There is a step here that Terry must make. Humility, contrition and ethics must enter his mind and he must look at himself long and hard and actually feel how he has let a team-mate and team down, as well as his manager and the public. When he sees that for what it is only then will he realise that he will have to face the demons in his personal life and be humble to both his family and to Wayne Bridge. There is a step here that will be private and beyond the reach of fans, that cannot be viewed in public, when Capello ensures that Terry meets Bridge in private and they talk about what has happened.

Capello will have had to have worked with Bridge before that too - the one thing that has struck me so far is that Bridge has not risen to the bait and gone public about his feelings. That is to his credit and it means there is great hope that a reconciliation can occur. Capello needs to remind both that the team is sacrosanct and that the goal is inviolate and these remain aloof of both men and their feelings - if they cannot understand that then they are both worth dropping as they simply do not get it.

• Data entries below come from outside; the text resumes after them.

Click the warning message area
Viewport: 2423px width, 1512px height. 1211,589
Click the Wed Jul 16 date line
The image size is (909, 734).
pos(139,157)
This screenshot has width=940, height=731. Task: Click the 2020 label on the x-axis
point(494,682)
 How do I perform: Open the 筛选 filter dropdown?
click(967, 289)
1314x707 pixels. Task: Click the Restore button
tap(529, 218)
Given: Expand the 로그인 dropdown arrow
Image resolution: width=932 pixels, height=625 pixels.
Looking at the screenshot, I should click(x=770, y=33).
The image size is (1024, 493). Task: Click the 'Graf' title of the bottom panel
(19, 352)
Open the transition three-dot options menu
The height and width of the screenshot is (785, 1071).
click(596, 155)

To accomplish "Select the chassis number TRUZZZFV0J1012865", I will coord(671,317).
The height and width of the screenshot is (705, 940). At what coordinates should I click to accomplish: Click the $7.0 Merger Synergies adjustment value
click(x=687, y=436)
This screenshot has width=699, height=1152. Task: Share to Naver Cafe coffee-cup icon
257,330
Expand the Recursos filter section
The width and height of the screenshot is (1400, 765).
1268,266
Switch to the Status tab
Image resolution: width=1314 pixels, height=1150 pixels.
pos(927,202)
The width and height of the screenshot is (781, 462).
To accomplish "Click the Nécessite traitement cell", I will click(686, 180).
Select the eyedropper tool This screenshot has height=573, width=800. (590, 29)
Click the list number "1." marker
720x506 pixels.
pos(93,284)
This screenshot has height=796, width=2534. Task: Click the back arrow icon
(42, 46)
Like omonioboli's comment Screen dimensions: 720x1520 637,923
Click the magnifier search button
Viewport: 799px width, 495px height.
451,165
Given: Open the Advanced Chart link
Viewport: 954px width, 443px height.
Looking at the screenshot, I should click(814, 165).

The final piece in the equation will be to work with the team. While club affiliations and friendships may automatically create dividing lines, Capello will need to galvanise everyone around the England shirt and the goal of the World Cup. Club trivia and cliques are to be broken - the World Cup cannot be jeopardised for such insular thinking and the Terry/Bridge potential divide has to be papered over before it appears. Capello will need his team to be a part of the Terry/Bridge reconciliation as much as the two of them. The squad members must not take sides. For this, the lieutenants in Ferdinand (the new captain), Rooney, Lampard, Gerrard, Barry and others as senior professionals must show leadership. They must stand with Capello and uphold his views to make sure that from a leadership point of view there is one message, one goal and one direction they can go.

Finally, Capello must make his mind up quickly of what he must do if the cracks appear and the team starts to divide. As with 'player power' contriving to implode a Grand Slam winning Welsh Team in 2005 when players set the agenda when the World Cup was the goal ending in disaster at a time when the team could have kicked on to become special. England stand at that precipice too - the next few days and weeks could be crucial to their World Cup hopes and will prove the selection of Fabio Capello to be totally inspirational or ordinary.

You know what? I think he just may be the right man at the right time - this maybe when he really shines. Just imagine having that kind of leadership in business.